Durant les quatre années où il fût ministre des affaires étrangères, Laurent Fabius a paru s’occuper de tout (de la COP 21 à la crise syrienne), sauf de l’intérêt national français. Fabius n’a montré aucun intérêt pour l’Europe, pour l’Afrique, ou encore pour la vocation maritime de « l’Archipel France. » Et à aucun moment, il ne s’est posé la question : quel est, au juste, l’intérêt national français en Syrie ? Sans être inexistant, cet intérêt est-il si vital qu’il faille adopter une attitude aussi rigide sur une question cruciale (le départ d’Assad) ? Et surtout, est-il si vital qu’il faille tenter de forcer la main des Américains ? Le capital d’influence de Paris sur Washington n’est pas illimité : quitte à forcer la main des Américains, autant le faire pour des questions qui relèvent de l’intérêt national français (par exemple, en demandant une plus grande assistance militaire au Sahel). Je vois qu’au sein des deux principaux think-tanks français, l’IFRI et l’IRIS, le concept d’« intérêt national », qui avait disparu du discours français depuis un quart de siècle, fait aujourd’hui un timide retour. Il était temps.   

Vous écrivez que pour l’Allemagne, le partenaire d’avenir est la Pologne parce que les deux pays partagent le même désintérêt pour le Sud (Afrique) et le même intérêt pour le Partenariat oriental (Biélorussie, Ukraine, Moldavie). Dans ce cadre, la France n’a-t-elle pas intérêt, pour éviter un tête à tête inégal avec Berlin, à soigner avant tout sa relation avec les pays d’Afrique francophone au Sud, et avec la Russie à l’Est ?

Pour ce qui est de l’Afrique, pas de souci. On peut compter sur Le Drian pour rappeler à Macron l’importance stratégique de ce continent pour l’avenir de la France. Pour ce qui est de la Russie, le problème est plus complexe.

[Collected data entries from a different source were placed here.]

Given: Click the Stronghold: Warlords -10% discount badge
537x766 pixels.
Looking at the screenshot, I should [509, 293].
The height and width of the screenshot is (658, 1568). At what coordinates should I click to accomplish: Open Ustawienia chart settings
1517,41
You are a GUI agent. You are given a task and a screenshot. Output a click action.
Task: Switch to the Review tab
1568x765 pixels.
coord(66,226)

Il y a un paradoxe historique : de Louis XIV à Napoléon III inclus, la France a totalement raté ses rendez-vous avec la Russie alors même que les Russes étaient demandeurs, et qu’une alliance avec la Russie aurait pu constituer un véritable multiplicateur de puissance pour la France. A l’inverse, depuis « l’étrange défaite de 1940 » , les Français, à intervalles réguliers, se prennent à rêver d’une « bonne et belle alliance » avec la Russie alors que pour cette dernière, la France ne présente plus désormais qu’un faible intérêt, que ce soit sur le plan économique ou militaire. 

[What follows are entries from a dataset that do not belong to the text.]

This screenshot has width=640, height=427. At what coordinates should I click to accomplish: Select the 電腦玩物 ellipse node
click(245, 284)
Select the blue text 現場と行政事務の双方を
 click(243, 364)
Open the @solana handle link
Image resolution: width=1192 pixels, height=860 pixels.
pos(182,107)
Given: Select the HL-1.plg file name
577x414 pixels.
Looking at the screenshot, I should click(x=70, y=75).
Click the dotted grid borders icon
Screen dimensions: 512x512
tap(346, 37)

En 1944, Staline refusa sans ménagement de soutenir les projets de De Gaulle sur l’Allemagne. En 1966, Brejnev ne daigna même pas se rendre à Paris à l’invitation du même De Gaulle, et se contenta d’envoyer Kossyguine. En 1991, Mitterrand se fit plus russe que les Russes et milita en faveur d’une Confédération européenne incluant la Russie et excluant l’Amérique. Cette idée saugrenue ne mena qu’à une marginalisation de la France, et c’est un partnership in leadership germano-américain qui pilota l’élargissement de l’UE et de l’OTAN. Aujourd’hui plus que jamais, pour Moscou, les rapports avec Washington, Pékin et Berlin restent autrement plus importants que les rapports avec Paris. Pour la Russie, la France ne sera jamais qu’un partenaire tactique, et non stratégique. Ce qui ne veut pas dire qu’il faille traiter cavalièrement la Russie !

Macron ne l’a pas traitée cavalièrement. Il a reçu Poutine en grandes pompes à Versailles…. 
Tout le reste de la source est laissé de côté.